La question du statut des cadis au sein des institutions mahoraises n’en finit plus de faire débat. Depuis l’ordonnance du 3 juin 2010, ces « juges musulmans », qui rendaient autrefois la justice à Mayotte sur la base du Mihadj, un code religieux venu de Damas et datant du 13ème siècle, n’ont plus de rôle juridique officiel. Seule la justice républicaine est appliquée depuis cette date sur l’île aux parfums. Mais la réalité est plus complexe que cela puisqu’ils gardent un rôle « officieux » important et de nombreux Mahorais viennent encore les consulter. Le poids de la tradition étant encore très important, cela explique sans doute que les cadis continuent actuellement d’être salariés du Conseil départemental, d’autant plus que la loi de 1905 sur la séparation de l’Eglise et de l’Etat ne s’applique pas à Mayotte. C’est en effet le décret Mandel du 16 janvier 1939 qui régit le Culte dans les Outre-mer et permet à l’Etat de continuer à le financer. En outre, tant que les Mahorais n’ont pas fait la démarche de renoncer devant la justice à leur statut personnel de droit local, il continue à s’appliquer et à être transmis à leurs enfants.
Le souci majeur est néanmoins qu’aux yeux des lois républicaines, le conseil cadial n’est pas reconnu. « L’administration coloniale mise en place en 1841 avait gardé les cadis au sein de l’administration française de Mayotte. Mais cette information n’a jamais vraiment été rapportée au niveau national ce qui fait que les parlementaires ne sont pas au courant des particularités religieuses de Mayotte », explique Askandari Allaoui, le chef de service de la délégation de Mayotte à Paris, chargé du projet d’autonomisation du conseil cadial par le président Ben Issa Ousseni. Cette autonomisation permettrait de séparer le conseil cadial du Conseil départemental tout en lui redonnant une valeur légale.
Créer un espace de dialogue
Le colloque de ces dimanche et lundi avait donc, entre autres, pour objet de réunir les dirigeants des différents courants religieux de Mayotte afin de créer un espace de dialogue.

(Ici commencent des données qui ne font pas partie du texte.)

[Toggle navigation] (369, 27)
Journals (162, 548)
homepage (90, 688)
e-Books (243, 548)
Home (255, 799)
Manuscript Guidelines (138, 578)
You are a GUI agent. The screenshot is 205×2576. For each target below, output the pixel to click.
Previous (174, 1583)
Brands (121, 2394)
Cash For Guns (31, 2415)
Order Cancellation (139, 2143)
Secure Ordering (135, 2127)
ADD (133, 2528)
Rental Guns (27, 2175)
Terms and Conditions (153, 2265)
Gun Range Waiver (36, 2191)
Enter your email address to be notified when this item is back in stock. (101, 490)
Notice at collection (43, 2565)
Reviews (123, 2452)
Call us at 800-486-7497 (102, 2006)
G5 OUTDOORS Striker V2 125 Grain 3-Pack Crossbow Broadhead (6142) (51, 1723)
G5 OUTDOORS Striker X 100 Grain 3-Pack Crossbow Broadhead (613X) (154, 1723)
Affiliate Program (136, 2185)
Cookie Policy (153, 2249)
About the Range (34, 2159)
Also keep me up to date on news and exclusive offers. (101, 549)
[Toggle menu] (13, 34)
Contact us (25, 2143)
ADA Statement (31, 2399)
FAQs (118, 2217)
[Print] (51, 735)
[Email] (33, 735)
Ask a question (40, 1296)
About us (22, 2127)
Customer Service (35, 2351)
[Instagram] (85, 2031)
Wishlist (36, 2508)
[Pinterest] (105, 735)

Pour réfléchir à la place des cadis au sein des institutions mahoraises, certes, mais pas uniquement, puisque de nombreux points ont été abordés au cours de ces 2 jours comme la question de la laïcité, du mariage ou encore du pèlerinage à la Mecque. « L’ Alsace-Moselle a réussi à créer sa propre définition de la laïcité, alors qu’à Mayotte, on laisse le Rectorat donner une définition unique de ce concept », a expliqué Askandari Allaoui. « Le défi est de concilier les exigences des institutions républicaines avec la loi islamique dans un contexte laïque », a-t-il ajouté.
Pour les cadis, comme pour un grand nombre d’élus mahorais, il serait impensable que le conseil cadial disparaisse des institutions mahoraises. Il est cependant nécessaire de le séparer du Conseil départemental étant donné sa dimension religieuse. Trois options ont donc été discutées lors de ce colloque : soit conserver le statu quo, mais avec un changement de fond, soit créer une structure autonome en s’appuyant sur le décret Mandel, soit créer un établissement public du Culte comme il en existe en Alsace-Moselle. « Cette dernière option serait la solution idéale pour Mayotte, mais cela ne pourra se faire qu’à long terme car cette solution implique de passer par une législation du Parlement. En outre, le droit local à Mayotte est un droit personnel qui ne peut pas être appliqué au département », détaille le chef de projet.
Si les débats ont bien avancé au cours de ce colloque, il faudra sans doute encore du temps avant que la question de la place des cadis au sein des institutions mahoraises ne soit réellement enfin clarifiée.